The Da'anzhai Member of the Lower Jurassic Ziliujing Formation of the Sichuan Basin is one of the most important targets for lacustrine shale oil exploration in China. Organic matter (OM) content is a critical factor when considering the exploration and production potential of lacustrine shale reservoirs. However, the complexity of the lacustrine paleoenvironment necessitates a fuller understanding of OM accumulation mechanisms. The Early Jurassic (similar to 183 Ma) Toarcian Oceanic Anoxic Event (T-OAE) occurred concurrently with the deposition of the Da'anzhai Member. However, the control of sedimentary differentiation triggered by the T-OAE on the formation of lacustrine shale oil reservoirs remains a matter of debate. In this study, we used total organic carbon (TOC) analysis, X-ray diffraction (XRD), major and trace element analyses, field emission scanning electron microscopy (FE-SEM), mercury intrusion capillary pressure (MIP) measurements, and nitrogen adsorption (NA) analysis to investigate the Da'anzhai Member in the Langzhong region of the Sichuan Basin.
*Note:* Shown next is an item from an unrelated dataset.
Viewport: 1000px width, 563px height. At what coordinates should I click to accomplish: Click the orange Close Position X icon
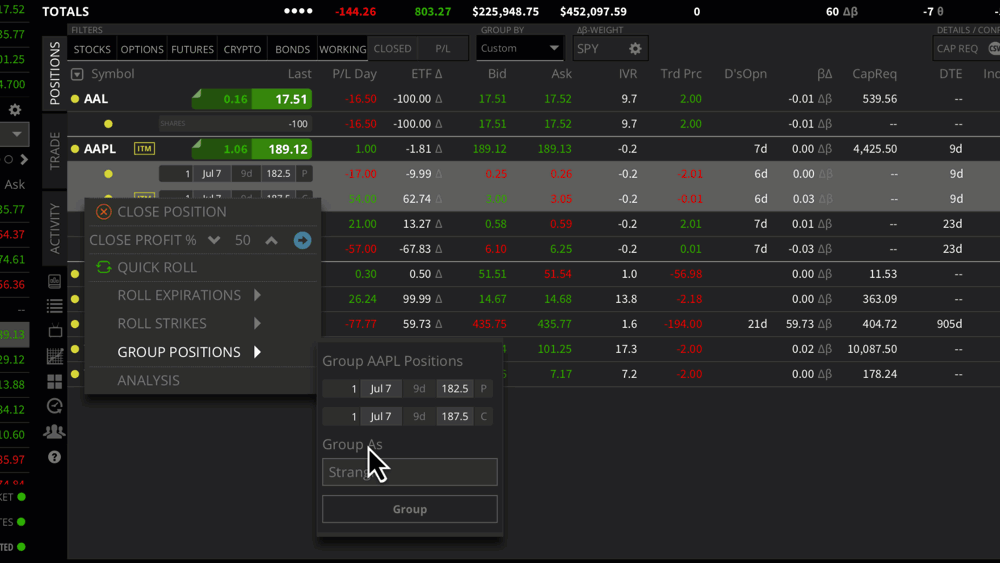pos(104,212)
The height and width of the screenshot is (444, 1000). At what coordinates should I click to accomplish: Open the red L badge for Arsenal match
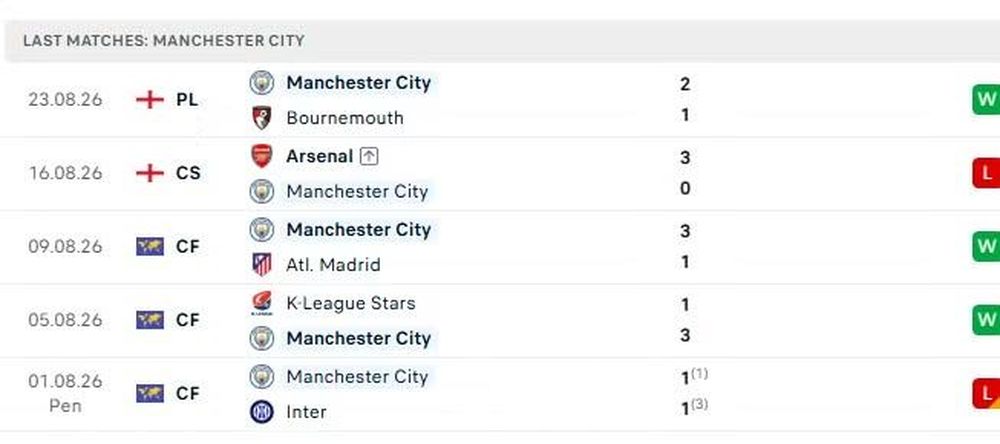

Our results demonstrate that the deposits of the Da'anzhai Member accumulated in a warm and humid oxygenated environment under freshwater to brackish salinities. OM accumulation in the Da'anzhai Member was largely controlled by redox and salinity conditions. The pore systems of the analyzed samples of the Da'anzhai Member were diverse but dominated by clay mineral-associated pores. The T-OAE appears to have modified the redox conditions and salinity of the lacustrine environment, in which sediment of the middle part of the Da'anzhai Member accumulated by influencing paleoclimate and hydrological conditions, resulting in the enrichment of OM in contemporaneous sediment. Furthermore, the onset of T-OAE affected the productivity of the water column, inducing changes in the kerogen type that favored the formation of organic pores. In summary, T-OAE influenced the exploration and production quality of lacustrine shale by engendering OM enrichment and organic pore formation. Our study provides new insights into the effects and influence of OAEs on the accumulation in lacustrine shale oil reservoirs.